To order "How to Write Letters for All Occasions," send a business-sized, self-addressed envelope, plus check or money order for $3.95 ($4.50 in Canada) to: Dear Abby, Letter Booklet, P.O. Box 447, Mount Morris, Ill. 61054-0447. (Postage is included.)
One Generation's Invention Is Necessary Appliance for Next
DEAR ABBY: I can't get a letter that I read in your column out of my mind. It was from "Happily Selfish Parent," who wrote that today's young people want everything and people of her generation wanted only food, shelter and clothing.
I would like to point out that all of the things she thinks we "have to have" -- television, computers, answering machines, pagers, CDs, videos and microwaves -- did not exist in her day. She couldn't want items that hadn't been invented yet.
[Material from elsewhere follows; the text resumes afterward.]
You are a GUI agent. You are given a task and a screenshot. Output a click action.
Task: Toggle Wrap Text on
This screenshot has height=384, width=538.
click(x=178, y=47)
Nor was she bombarded by the media to desire such things.
Let me ask her this: Did you consider newfangled inventions like radios and telephones important? How about electric lights and indoor plumbing? It's all relative. Don't be a sour grape. -- LIVING FRUGALLY AT 35
DEAR LIVING FRUGALLY: I defended today's young people in my answer to "Happily Selfish Parent," but not as eloquently as they did themselves. They responded in droves. Most of them had part-time jobs while they went to school (some held more than one). Many have budgets and savings plans. Some have never borrowed from their parents, but of those who did, the majority paid back all the money. They purchase their "luxury items" with their own money.
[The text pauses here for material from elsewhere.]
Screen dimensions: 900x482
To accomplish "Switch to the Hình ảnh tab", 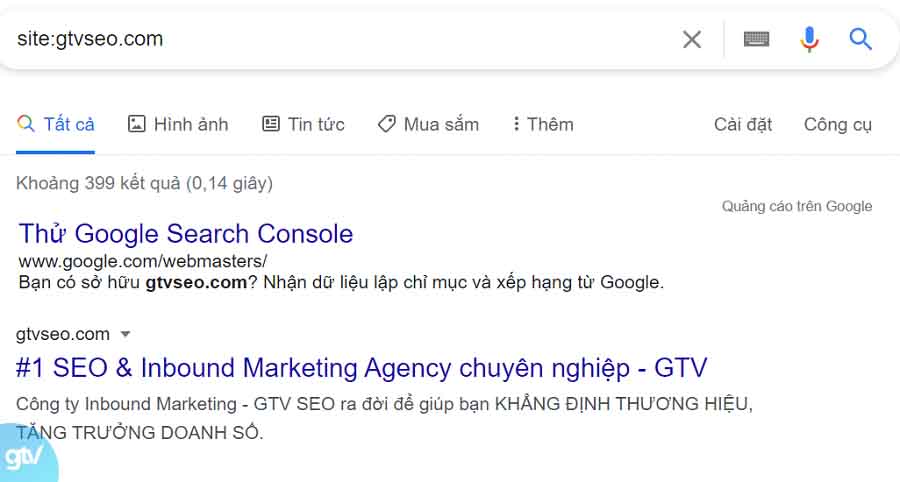I will (x=190, y=124).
One young reader summed it up very well: "Financial irresponsibility is not a generational trait but one that spans genders, races and ages. Please don't take your own family's shortcomings out on a whole generation. We have proven that we deserve better."
DEAR ABBY: I have a problem I haven't seen before in your column. My husband and I went to the wedding of a co-worker of his. A few weeks after the wedding, my husband's co-worker handed him a card, which turned out to be a thank-you note, generically thanking us for the lovely gift. The problem? We had not yet given a gift.
We and our friends are divided. Some say we are off the hook for a gift, since it would be embarrassing to the couple to receive a gift after sending us a thank-you note; others say if we were intending to give a gift, we should do so. We're curious as to what you say. -- WAITING TO HEAR
DEAR WAITING TO HEAR: If your husband does not come forward stating that you have not yet sent a gift, someone else may not receive the thank-you that is due.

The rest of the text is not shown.